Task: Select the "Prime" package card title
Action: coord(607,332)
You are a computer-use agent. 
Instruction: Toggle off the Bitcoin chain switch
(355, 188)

== == ==

# [WHAT THE TASK ASKS]
Output the lines from the one with "Instruction: Toggle off" to the final line of the entries above, exactly as they stand, please, and nothing else.

# [TASK RESPONSE]
Instruction: Toggle off the Bitcoin chain switch
(355, 188)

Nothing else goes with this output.